(Collection entries)
====

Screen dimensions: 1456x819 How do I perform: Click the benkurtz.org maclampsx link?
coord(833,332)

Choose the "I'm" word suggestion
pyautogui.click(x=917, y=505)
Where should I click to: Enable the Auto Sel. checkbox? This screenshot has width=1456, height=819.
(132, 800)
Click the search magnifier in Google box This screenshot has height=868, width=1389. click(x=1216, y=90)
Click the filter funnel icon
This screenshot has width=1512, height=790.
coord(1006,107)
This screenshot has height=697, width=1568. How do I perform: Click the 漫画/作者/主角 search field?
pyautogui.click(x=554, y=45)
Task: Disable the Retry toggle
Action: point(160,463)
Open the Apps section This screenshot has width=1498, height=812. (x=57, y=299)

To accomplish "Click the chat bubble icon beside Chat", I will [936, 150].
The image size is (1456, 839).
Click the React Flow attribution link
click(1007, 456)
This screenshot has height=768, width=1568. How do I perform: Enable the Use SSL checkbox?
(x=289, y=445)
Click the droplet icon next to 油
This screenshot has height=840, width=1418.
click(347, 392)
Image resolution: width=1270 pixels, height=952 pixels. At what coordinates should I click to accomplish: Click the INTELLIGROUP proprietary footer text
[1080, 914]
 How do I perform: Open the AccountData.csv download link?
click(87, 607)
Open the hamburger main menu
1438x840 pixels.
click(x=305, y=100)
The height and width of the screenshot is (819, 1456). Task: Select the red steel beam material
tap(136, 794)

====

Required work >>
Set down each entry again, exactly as written.

Task solution >>
Screen dimensions: 1456x819 How do I perform: Click the benkurtz.org maclampsx link?
coord(833,332)

Choose the "I'm" word suggestion
pyautogui.click(x=917, y=505)
Where should I click to: Enable the Auto Sel. checkbox? This screenshot has width=1456, height=819.
(132, 800)
Click the search magnifier in Google box This screenshot has height=868, width=1389. click(x=1216, y=90)
Click the filter funnel icon
This screenshot has width=1512, height=790.
coord(1006,107)
This screenshot has height=697, width=1568. How do I perform: Click the 漫画/作者/主角 search field?
pyautogui.click(x=554, y=45)
Task: Disable the Retry toggle
Action: point(160,463)
Open the Apps section This screenshot has width=1498, height=812. (x=57, y=299)

To accomplish "Click the chat bubble icon beside Chat", I will [936, 150].
The image size is (1456, 839).
Click the React Flow attribution link
click(1007, 456)
This screenshot has height=768, width=1568. How do I perform: Enable the Use SSL checkbox?
(x=289, y=445)
Click the droplet icon next to 油
This screenshot has height=840, width=1418.
click(347, 392)
Image resolution: width=1270 pixels, height=952 pixels. At what coordinates should I click to accomplish: Click the INTELLIGROUP proprietary footer text
[1080, 914]
 How do I perform: Open the AccountData.csv download link?
click(87, 607)
Open the hamburger main menu
1438x840 pixels.
click(x=305, y=100)
The height and width of the screenshot is (819, 1456). Task: Select the red steel beam material
tap(136, 794)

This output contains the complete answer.